Votations • Le 24 novembre prochain, le peuple genevois est appelé à se prononcer sur deux objets relatifs au droit du bail. Le premier texte soumis au vote propose de «clarifier» les règles en matière de sous-location, et ce afin d’empêcher d’éventuels abus. Le second objet, lui, poursuit l’objectif de «simplifier» les résiliations du bail pour les besoins du propriétaire.
Christophe Aumeunier , Chambre genevoise immobilière (CGI). «Des règles équitables et transparentes»
OUI •
Pourquoi recommandez-vous d’accepter ces deux objets relatifs au droit du bail?
Les deux projets de loi ne touchent qu’une petite partie des baux à loyer en vigueur. Ils contribuent toutefois à rendre les règles actuelles plus équitables et transparentes et remédient à certaines situations problématiques dont peuvent souffrir les bailleurs et les locataires, de même que l’ensemble des résidents d’un immeuble.
Les opposants estiment que ce changement représente un recul des droits des locataires. Votre avis?
Selon le résultat des urnes, lors de la conclusion d’une sous-location, un vague arrangement oral entre le bailleur et le locataire ne suffira plus. La révision exige une demande écrite du locataire ainsi qu’un accord écrit du bailleur. Par ailleurs, les conditions auxquelles le bailleur peut refuser son accord à la sous-location sont précisées et complétées. Le bailleur ne sera plus tenu d’accepter une sous-location si celle-ci est prévue pour une durée supérieure à deux ans. Les locataires ne pourront plus sous-louer abusivement leur appartement pour en tirer un profit indu. Ce qui retirait des logements du marché. Des règles plus précises seront donc bienvenues pour mettre fin à ces abus. Les droits légitimes des locataires ne sont pas touchés car ils pourront, comme aujourd’hui, sous-louer tout ou partie d’un logement ou d’un local commercial avec l’accord du bailleur. Les locataires qui partent par exemple en voyage pendant plusieurs mois ou à l’étranger pour des raisons professionnelles pourront continuer de sous-louer leur logement jusqu’à deux ans. Comme aujourd’hui, le bailleur ne pourra refuser de donner son accord à une sous-location que si celle-ci se fait à des conditions abusives.

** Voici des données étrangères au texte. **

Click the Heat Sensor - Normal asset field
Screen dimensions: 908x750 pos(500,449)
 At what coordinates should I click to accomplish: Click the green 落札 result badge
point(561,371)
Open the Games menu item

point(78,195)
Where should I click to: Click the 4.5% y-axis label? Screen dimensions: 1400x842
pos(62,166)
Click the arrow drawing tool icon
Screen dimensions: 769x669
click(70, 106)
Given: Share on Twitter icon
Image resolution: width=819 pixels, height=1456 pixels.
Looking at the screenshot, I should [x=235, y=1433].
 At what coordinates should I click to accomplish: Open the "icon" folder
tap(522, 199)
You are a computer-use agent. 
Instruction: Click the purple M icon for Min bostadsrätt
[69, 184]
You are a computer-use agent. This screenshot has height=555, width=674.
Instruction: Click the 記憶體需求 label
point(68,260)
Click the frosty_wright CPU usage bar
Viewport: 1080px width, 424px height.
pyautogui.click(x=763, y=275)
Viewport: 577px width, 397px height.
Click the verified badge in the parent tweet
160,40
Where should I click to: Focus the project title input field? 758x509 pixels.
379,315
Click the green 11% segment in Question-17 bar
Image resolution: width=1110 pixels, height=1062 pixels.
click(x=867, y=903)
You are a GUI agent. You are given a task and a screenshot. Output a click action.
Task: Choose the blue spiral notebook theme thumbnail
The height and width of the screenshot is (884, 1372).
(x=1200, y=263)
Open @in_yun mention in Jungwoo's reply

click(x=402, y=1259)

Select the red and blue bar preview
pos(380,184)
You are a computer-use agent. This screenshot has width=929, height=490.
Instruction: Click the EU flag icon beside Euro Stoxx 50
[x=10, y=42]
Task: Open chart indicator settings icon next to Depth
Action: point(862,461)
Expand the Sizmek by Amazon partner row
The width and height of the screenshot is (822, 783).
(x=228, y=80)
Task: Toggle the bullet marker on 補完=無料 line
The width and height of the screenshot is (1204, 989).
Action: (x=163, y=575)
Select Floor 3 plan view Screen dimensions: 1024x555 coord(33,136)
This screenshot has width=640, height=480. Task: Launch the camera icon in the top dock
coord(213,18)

Face à une pénurie de logements, ces nouvelles règles ne risquent-elles pas d’aggraver la situation?
Non, en évitant des sous-locations abusives, on maintient sur le marché des logements locatifs à disposition de familles genevoises. S’agissant du second objet qui veut mieux définir les conditions d’un congé pour besoins propres, c’est un cas singulier qui permet à un particulier (les sociétés, caisses de pensions, grands propriétaires en sont exclus) de résilier le bail pour, à terme, occuper lui-même les locaux. La révision n’autorise pas des résiliations de bail à n’importe quelles conditions. Cela se fait, souvent, sous contrôle judiciaire. Une vague intention d’occuper soi-même un logement acheté ne suffit pas. Au contraire, le nouveau propriétaire devra, comme aujourd’hui, démontrer que son besoin propre est justifié. Les tribunaux continueront d’examiner chaque situation. Le locataire pourra comme aujourd’hui contester la résiliation et, en cas de validation de celle-ci, demander une prolongation du contrat de bail. Il en résulte un juste équilibre entre les intérêts des locataires et ceux des bailleurs. Cette réforme est aussi utile aux PME qui se développent. Elles ont souvent besoin de locaux plus spacieux. Si elles en font l’acquisition, elles doivent pouvoir les utiliser dans des délais raisonnables.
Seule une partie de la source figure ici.